Quando uma transformação muito impactante de contexto sobrevinha sobre a comunidade ou sociedade, eram justamente as pessoas excêntricas que conseguiam assumir um lugar de liderança ou consciência para lidar com o inesperado. Eram elas que tinham respostas e novas ideias de ordenamentos para sugerir.
Fiquei pensando em como as organizações, hoje, massificaram suas competências e modelos de liderança, de forma a padronizar o comportamento e a visão de mundo a tal ponto que exclui a diversidade, a esquisitice e a excentricidade, a ponto de perder esse capital adaptativo e essa sabedoria para lidar com o inesperado.
E, o inesperado ficando cada vez mais comum, precisamos resgatar essa reserva de capital/sabedoria excêntrica.
“O que mais impressionava (Radin) nas sociedades ‘primitivas’ que conhecia melhor era a tolerância em relação à excentricidade. Há todas as razões para crer que céticos e não conformistas existem em todas as sociedades humanas; o que varia é a reação dos outros. Muitas vezes são pessoas apenas um pouquinho esquisitas que se tornam líderes, as realmente estranhas podem se tornar referências espirituais, mas sobretudo pode servir como uma espécie de reserva de talento e discernimento em potencial, a que se pode recorrer em caso de crise ou de uma inesperada reviravolta.”
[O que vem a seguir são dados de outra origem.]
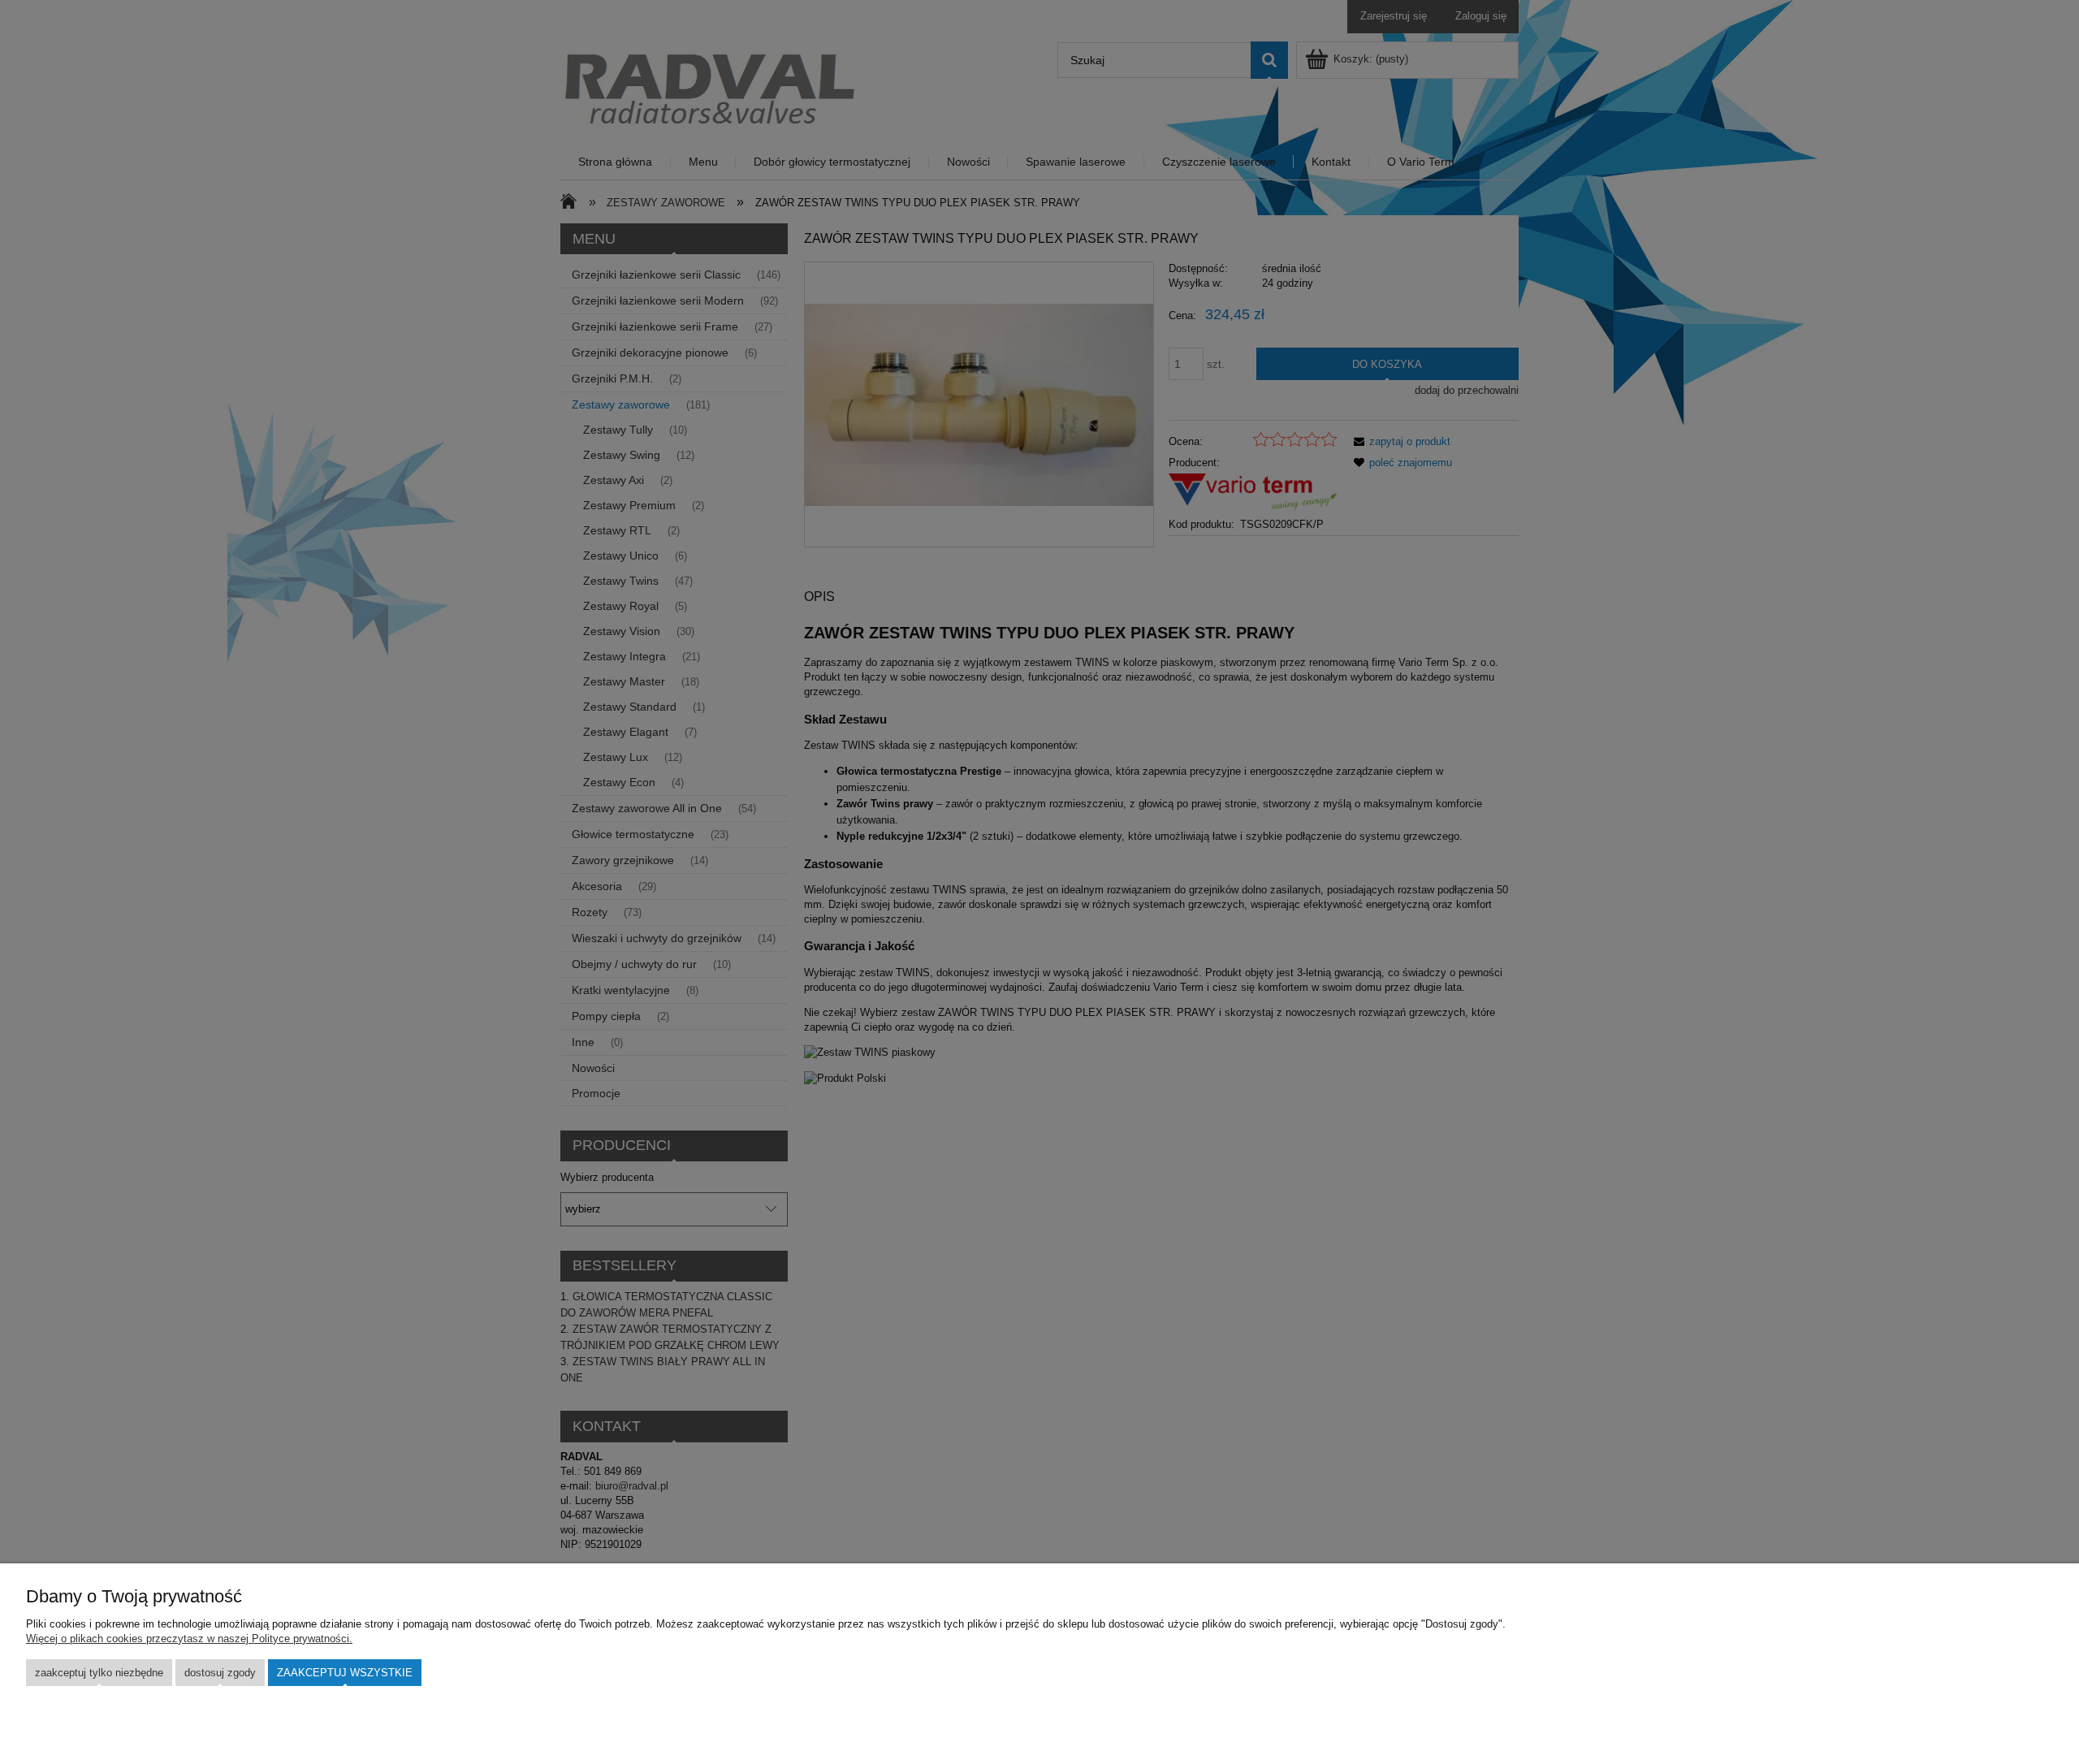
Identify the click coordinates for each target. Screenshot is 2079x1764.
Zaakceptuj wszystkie (345, 1673)
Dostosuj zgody (220, 1673)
Era nessa zona de penumbra que todos procuravam um líder carismático adequado para a ocasião. Assim, uma pessoa que podia passar a vida como uma espécie de idiota da aldeia era de repente tida como detentora de extraordinárias faculdades de antevisão e persuasão.”
E aí, o que achou desses dois insights?
Eles fazem sentido para algo que está vivendo em seus contextos hoje?
Faz sentido pensar em criar e conviver com diferentes modelos e abrir espaço para sustentar excentricidades e divergências que podem ser essenciais para lidar com o inesperado num futuro próximo?